ФРАГМЕНТ ДОКУМЕНТА:
>>>>>

БЕСЕДЫ С ОТЦОМ РОМАНОМ (ТАМБЕРГОМ) ОБ ИКОНЕ (1)

Aug 09, 2017 09:08




Бумаги из старого сундука

«Чем больше и стремительнее человек всё узнает, тем стремительнее сокращается память. А воспоминание есть нечто странное, чем он уже не владеет».
Мартин ХАЙДЕГГЕР.

У каждой из трех моих бабушек (родных сестер) был изготовленный из наилегчайшего тонкого дерева, обитый железными полосами с прочными накладными металлическими углами сундук, запиравшийся большим кованым ключом, вызывающим во врезном замке при повороте мелодичные звуки.
Владелицы этих сундуков держали в них когда-то самое ценное, дорогое для них и памятное.
К настоящему времени - за переездами - сохранилось лишь два из них. В одном - после того, как я поселился за городом - держу старые свои бумаги, которые, по разным причинам, жалко выкинуть. Это не архив, который весь у меня рассован по файлам, вложенным, в свою очередь, в тематические папки. Это, скорее, нечто памятное мне, что в свое время не удалось опубликовать.
Недавно, по какой-то надобности поднявшись на чердак, я наткнулся на этот бабушкин сундук, открыл его (замок уже давно не поёт) и взял первую попавшуюся папку, развязал тесемки, заглянув в ее содержимое…
В тот самый момент родилась мысль о новой рубрике в моем ЖЖ: БУМАГИ ИЗ СТАРОГО СУНДУКА.
Первая серия по́стов будет посвящена моим встречам с отцом Романом (Тамбергом, 1961-1998) - монахом, диаконом, музыкантом, поэтом и иконописцем.




Сегодня, оглядываясь на прожитые годы, с полным на то основанием могу сказать: икона в моей жизни была всегда, сколько я себя помню. Это, конечно, вовсе не значит, что я понимал ее смысл.
…Золотой солнечный царский цвет. Излучающие доброту и любовь глаза Спасителя, подкрепленные Его словами, начертанными на открытом Евангелии: «Заповедь новую даю вам: да любите друг друга».
Первые евангельские слова, с которыми познакомился, еще не умея читать. А потом, когда научился, в связи с той же иконой состоялась и моя первая встреча со славянской вязью кириллицы. В том же образе был и один из истоков моей любви к родной старине - к истории, которой еще в дошкольную пору, раз присягнув, остаюсь до сих пор верен…
Этот образ Спасителя (венчальная икона моей бабушки) хранился на верхней, самой недоступной полке типового советского шифоньера 1930-х годов. Видеть я его мог нечасто. Каждый такой случай обставлялся как-то необыкновенно, торжественно что ли, благодаря чему это надолго оставалось в моей памяти.
Впоследствии бабушка передала мне эту икону. Она и до сих пор остается в семье…



В одном из таких деревянных иркутских домов прошли первые годы моей жизни.

В те времена едва ли не единственным действующим храмом в Иркутске, где я родился и жил, был Крестовоздвиженский собор.
Проходя мимо него чуть не ежедень с бабой Лёлей, я долго упрашивал ее зайти туда, «ну хоть на одну минуточку». Наконец бабушка сдалась.



Крестовоздвиженский собор в Иркутске.

<<<<<

ПРЕДОСТАВЛЕННЫЕ ЗАПИСИ:
>>>>>

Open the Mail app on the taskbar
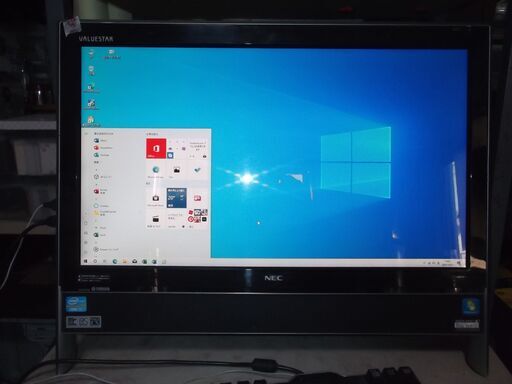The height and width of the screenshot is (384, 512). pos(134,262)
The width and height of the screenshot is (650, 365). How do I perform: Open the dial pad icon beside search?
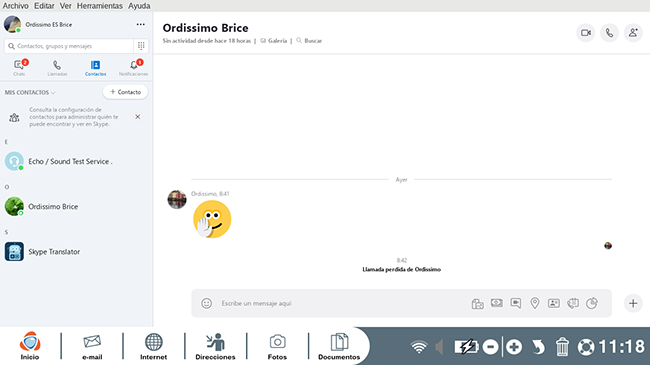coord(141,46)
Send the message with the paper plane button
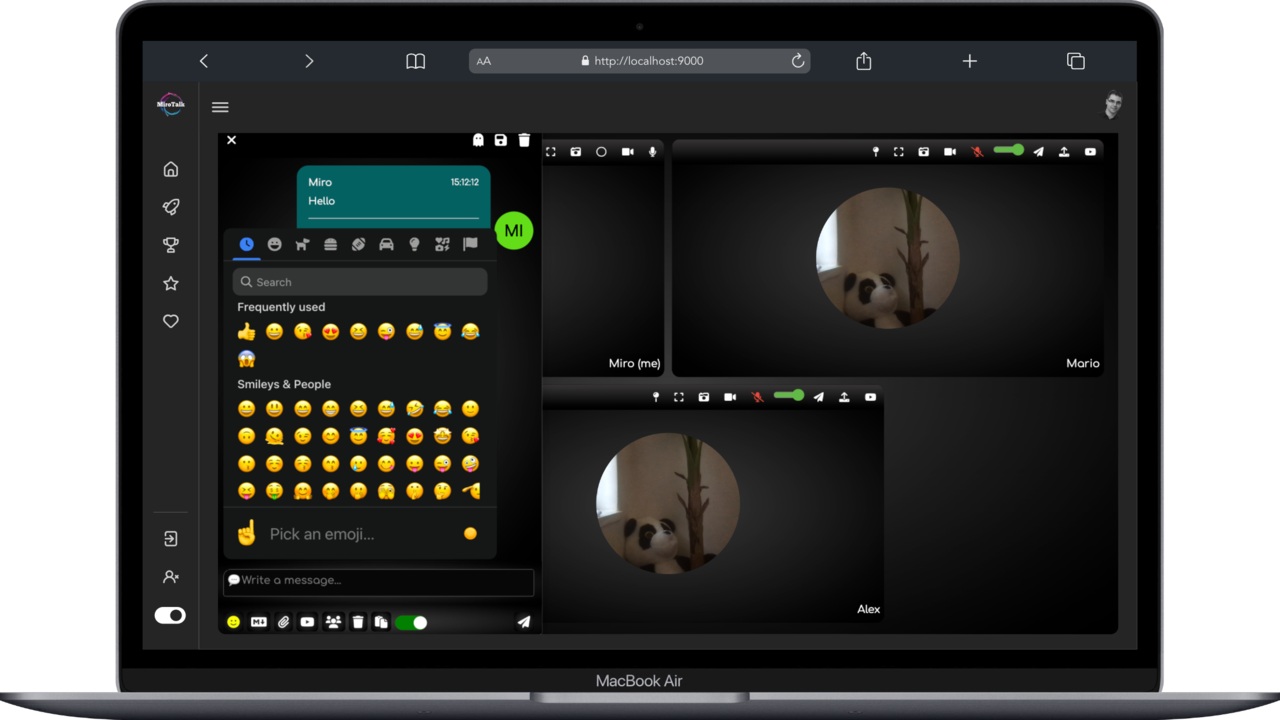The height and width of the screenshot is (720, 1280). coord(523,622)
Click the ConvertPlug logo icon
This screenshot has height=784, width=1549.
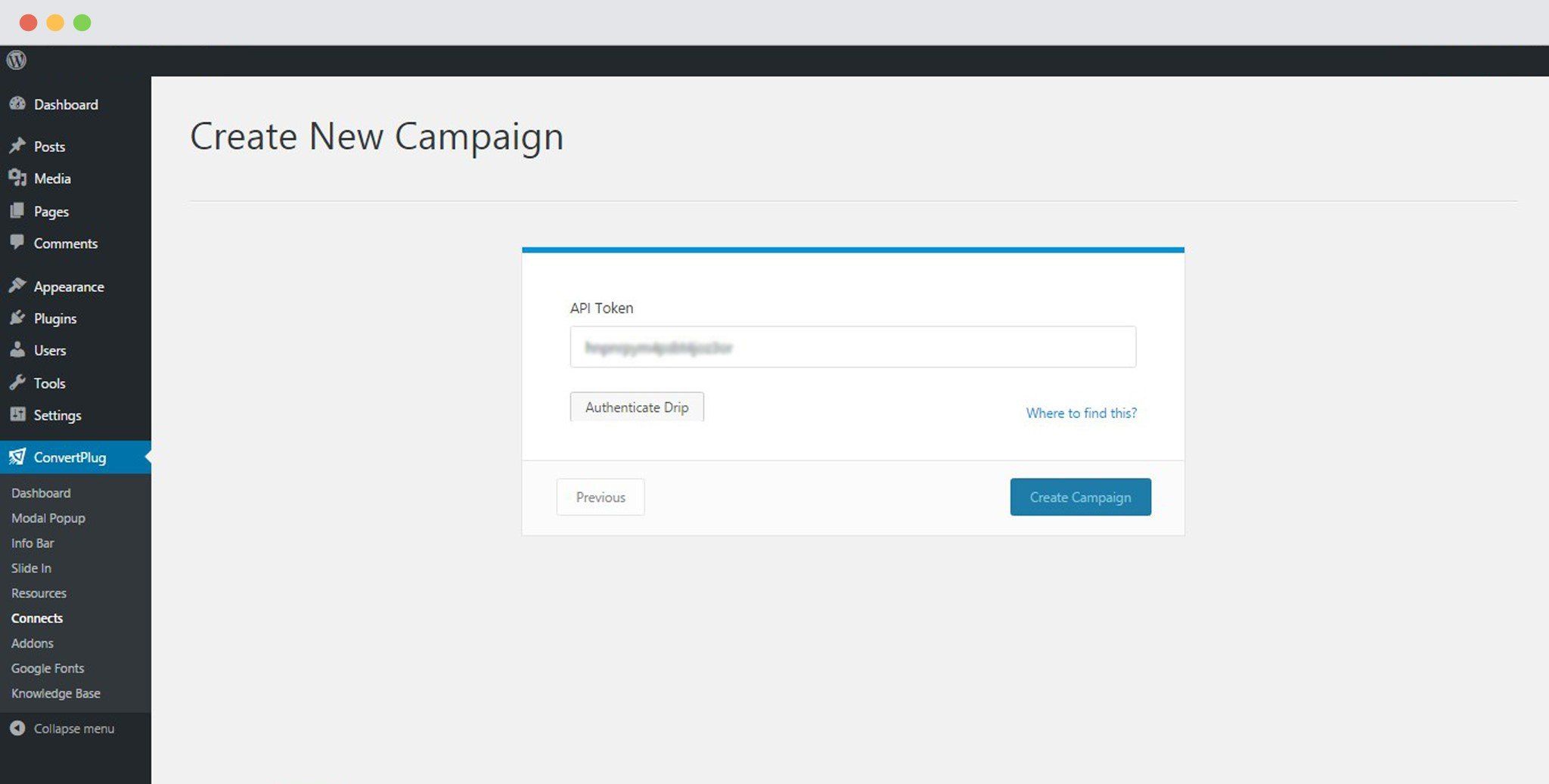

<<<<<

Укажите, пожалуйста, какой храм фрагмент документа называет едва ли не единственным действующим в Иркутске в те времена. Записи — самостоятельный материал, отдельный от фрагмента документа.

ВЫПОЛНЕННОЕ ЗАДАНИЕ: Крестовоздвиженский собор.